Data listing ->
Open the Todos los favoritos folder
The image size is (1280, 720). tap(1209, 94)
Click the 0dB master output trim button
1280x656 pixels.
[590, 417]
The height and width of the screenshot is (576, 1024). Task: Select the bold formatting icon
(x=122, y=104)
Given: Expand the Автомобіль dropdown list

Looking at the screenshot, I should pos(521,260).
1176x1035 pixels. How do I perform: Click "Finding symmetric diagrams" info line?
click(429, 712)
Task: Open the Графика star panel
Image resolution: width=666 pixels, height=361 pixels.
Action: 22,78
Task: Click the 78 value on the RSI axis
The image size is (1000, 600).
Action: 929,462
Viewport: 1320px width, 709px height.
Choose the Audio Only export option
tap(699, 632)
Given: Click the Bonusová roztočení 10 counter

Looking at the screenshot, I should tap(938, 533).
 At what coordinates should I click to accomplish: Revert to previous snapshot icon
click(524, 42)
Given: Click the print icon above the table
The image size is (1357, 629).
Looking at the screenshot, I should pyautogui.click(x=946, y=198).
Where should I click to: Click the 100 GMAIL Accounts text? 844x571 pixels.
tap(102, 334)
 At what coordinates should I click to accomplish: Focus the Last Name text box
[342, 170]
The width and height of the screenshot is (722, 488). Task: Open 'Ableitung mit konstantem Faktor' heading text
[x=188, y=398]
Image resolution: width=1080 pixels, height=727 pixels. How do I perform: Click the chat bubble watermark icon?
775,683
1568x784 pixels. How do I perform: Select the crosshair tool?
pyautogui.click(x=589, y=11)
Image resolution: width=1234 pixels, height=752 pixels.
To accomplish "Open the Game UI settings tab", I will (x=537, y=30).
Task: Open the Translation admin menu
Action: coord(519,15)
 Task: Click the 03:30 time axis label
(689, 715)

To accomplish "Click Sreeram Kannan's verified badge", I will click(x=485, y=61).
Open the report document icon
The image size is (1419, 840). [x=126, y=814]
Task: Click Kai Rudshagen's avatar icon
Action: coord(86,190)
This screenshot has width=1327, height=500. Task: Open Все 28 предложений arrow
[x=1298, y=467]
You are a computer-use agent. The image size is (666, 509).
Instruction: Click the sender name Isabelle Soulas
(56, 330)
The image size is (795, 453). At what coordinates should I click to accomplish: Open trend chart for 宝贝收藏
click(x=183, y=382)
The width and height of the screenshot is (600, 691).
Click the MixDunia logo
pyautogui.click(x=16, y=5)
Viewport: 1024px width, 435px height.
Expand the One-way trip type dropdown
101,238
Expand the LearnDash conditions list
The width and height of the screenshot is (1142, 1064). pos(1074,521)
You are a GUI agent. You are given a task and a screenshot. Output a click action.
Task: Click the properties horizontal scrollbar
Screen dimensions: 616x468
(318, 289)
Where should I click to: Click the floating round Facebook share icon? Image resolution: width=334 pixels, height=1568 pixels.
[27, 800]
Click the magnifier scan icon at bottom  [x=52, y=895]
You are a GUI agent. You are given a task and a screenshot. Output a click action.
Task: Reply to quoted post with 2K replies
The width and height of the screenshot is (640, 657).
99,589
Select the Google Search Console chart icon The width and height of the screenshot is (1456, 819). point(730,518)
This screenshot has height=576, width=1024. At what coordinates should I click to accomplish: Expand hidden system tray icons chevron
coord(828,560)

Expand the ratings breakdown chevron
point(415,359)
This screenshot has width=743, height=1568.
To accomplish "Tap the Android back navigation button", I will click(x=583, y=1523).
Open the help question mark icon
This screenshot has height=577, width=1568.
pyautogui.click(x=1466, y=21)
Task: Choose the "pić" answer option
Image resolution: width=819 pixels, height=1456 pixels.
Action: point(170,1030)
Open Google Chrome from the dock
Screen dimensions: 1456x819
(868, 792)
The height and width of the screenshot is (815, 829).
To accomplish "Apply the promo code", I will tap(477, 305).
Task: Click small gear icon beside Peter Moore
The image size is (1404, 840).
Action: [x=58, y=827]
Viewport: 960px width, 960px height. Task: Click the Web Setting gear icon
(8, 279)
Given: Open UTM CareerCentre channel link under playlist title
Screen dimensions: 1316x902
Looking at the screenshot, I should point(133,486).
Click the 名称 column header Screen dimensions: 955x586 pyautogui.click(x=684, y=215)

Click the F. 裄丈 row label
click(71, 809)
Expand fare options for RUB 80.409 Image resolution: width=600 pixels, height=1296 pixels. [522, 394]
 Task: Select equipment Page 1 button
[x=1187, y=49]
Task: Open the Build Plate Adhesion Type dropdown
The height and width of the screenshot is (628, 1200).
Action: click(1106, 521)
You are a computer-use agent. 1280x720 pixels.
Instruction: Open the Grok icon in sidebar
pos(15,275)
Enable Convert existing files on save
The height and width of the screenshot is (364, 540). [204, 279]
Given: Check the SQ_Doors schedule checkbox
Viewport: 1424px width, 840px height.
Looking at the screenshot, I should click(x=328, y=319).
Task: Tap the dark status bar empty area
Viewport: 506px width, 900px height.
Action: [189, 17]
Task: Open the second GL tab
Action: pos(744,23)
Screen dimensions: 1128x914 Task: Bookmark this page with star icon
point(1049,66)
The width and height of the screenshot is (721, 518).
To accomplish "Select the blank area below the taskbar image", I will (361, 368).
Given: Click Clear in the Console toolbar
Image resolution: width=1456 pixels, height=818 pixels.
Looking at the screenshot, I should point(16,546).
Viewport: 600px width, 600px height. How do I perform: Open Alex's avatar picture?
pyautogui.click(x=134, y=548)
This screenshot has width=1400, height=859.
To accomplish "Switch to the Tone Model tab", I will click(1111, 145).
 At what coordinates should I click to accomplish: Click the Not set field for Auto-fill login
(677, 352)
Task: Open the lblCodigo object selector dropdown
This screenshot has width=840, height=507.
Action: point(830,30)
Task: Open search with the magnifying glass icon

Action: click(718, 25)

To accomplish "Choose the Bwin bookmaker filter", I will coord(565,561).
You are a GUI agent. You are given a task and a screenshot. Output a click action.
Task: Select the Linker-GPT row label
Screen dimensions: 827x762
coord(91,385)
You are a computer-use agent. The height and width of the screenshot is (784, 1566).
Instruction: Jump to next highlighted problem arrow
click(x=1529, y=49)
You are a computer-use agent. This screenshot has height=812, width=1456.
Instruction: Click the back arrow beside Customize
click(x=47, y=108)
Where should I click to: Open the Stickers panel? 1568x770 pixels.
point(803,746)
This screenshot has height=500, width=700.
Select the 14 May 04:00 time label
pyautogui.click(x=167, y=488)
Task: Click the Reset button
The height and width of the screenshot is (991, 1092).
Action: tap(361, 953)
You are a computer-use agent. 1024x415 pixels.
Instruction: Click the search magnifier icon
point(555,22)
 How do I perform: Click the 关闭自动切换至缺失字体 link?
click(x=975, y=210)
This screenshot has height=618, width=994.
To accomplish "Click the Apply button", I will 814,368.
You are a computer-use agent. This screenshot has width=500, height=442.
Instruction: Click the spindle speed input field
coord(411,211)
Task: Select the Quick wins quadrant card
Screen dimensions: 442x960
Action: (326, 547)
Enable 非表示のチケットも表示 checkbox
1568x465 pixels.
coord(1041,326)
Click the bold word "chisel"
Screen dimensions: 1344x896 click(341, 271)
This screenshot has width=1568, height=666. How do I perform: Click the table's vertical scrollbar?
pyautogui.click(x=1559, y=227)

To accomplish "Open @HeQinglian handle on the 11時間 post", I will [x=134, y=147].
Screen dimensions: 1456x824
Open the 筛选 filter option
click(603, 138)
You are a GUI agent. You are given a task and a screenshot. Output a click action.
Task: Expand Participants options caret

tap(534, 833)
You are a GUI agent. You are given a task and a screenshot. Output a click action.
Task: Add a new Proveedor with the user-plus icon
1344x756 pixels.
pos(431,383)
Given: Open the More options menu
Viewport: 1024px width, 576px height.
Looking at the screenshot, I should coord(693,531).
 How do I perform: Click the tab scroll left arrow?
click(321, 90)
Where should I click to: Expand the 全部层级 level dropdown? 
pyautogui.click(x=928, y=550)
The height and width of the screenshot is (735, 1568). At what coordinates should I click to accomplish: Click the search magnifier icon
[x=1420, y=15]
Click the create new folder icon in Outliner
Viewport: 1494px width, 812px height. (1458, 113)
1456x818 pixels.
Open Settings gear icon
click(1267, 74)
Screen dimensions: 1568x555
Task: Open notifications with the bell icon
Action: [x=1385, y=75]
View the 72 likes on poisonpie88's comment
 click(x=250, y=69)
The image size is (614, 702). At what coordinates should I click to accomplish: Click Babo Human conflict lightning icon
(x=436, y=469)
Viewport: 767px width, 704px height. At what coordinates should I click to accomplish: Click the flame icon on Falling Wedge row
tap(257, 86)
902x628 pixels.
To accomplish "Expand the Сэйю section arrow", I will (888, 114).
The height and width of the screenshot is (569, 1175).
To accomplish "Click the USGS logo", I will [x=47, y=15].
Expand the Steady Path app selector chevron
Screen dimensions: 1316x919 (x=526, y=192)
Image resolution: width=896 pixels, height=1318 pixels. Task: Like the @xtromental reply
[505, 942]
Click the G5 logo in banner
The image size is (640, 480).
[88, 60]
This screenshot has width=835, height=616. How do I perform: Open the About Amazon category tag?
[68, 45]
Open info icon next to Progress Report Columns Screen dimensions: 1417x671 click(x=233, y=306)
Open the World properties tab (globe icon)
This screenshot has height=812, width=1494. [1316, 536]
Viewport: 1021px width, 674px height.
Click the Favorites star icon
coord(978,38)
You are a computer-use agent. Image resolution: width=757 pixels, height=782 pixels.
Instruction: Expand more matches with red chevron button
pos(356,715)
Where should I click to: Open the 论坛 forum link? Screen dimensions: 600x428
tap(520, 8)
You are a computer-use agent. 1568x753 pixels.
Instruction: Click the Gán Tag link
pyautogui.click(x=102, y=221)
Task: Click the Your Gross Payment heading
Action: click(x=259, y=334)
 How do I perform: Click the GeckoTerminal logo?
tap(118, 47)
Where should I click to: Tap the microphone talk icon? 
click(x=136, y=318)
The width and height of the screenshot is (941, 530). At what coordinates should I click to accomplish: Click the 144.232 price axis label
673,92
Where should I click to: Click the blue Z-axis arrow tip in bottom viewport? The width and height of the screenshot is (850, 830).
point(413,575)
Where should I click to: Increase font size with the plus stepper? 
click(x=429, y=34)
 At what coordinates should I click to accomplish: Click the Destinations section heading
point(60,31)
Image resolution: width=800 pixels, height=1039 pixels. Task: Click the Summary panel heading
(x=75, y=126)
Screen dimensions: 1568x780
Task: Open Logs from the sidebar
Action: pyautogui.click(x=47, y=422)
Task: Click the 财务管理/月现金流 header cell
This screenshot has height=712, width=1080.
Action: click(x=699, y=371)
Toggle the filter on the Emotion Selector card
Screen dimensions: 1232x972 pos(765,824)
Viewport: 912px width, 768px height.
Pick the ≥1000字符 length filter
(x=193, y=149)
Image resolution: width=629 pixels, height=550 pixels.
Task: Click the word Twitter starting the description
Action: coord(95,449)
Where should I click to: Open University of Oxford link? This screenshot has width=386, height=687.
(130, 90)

JOB ->
Rewrite everything from the first of the rows above down to the line containing "Action: coord(86,190)", changing "crosshair" to "eyedropper" and keeping the rest as it is.

TASK SOLUTION ->
Open the Todos los favoritos folder
The image size is (1280, 720). tap(1209, 94)
Click the 0dB master output trim button
1280x656 pixels.
[590, 417]
The height and width of the screenshot is (576, 1024). Task: Select the bold formatting icon
(x=122, y=104)
Given: Expand the Автомобіль dropdown list

Looking at the screenshot, I should pos(521,260).
1176x1035 pixels. How do I perform: Click "Finding symmetric diagrams" info line?
click(429, 712)
Task: Open the Графика star panel
Image resolution: width=666 pixels, height=361 pixels.
Action: 22,78
Task: Click the 78 value on the RSI axis
The image size is (1000, 600).
Action: 929,462
Viewport: 1320px width, 709px height.
Choose the Audio Only export option
tap(699, 632)
Given: Click the Bonusová roztočení 10 counter

Looking at the screenshot, I should tap(938, 533).
 At what coordinates should I click to accomplish: Revert to previous snapshot icon
click(524, 42)
Given: Click the print icon above the table
The image size is (1357, 629).
Looking at the screenshot, I should pyautogui.click(x=946, y=198).
Where should I click to: Click the 100 GMAIL Accounts text? 844x571 pixels.
tap(102, 334)
 At what coordinates should I click to accomplish: Focus the Last Name text box
[342, 170]
The width and height of the screenshot is (722, 488). Task: Open 'Ableitung mit konstantem Faktor' heading text
[x=188, y=398]
Image resolution: width=1080 pixels, height=727 pixels. How do I perform: Click the chat bubble watermark icon?
775,683
1568x784 pixels. How do I perform: Select the eyedropper tool?
pyautogui.click(x=589, y=11)
Image resolution: width=1234 pixels, height=752 pixels.
To accomplish "Open the Game UI settings tab", I will (x=537, y=30).
Task: Open the Translation admin menu
Action: coord(519,15)
 Task: Click the 03:30 time axis label
(689, 715)

To accomplish "Click Sreeram Kannan's verified badge", I will click(x=485, y=61).
Open the report document icon
The image size is (1419, 840). [x=126, y=814]
Task: Click Kai Rudshagen's avatar icon
Action: coord(86,190)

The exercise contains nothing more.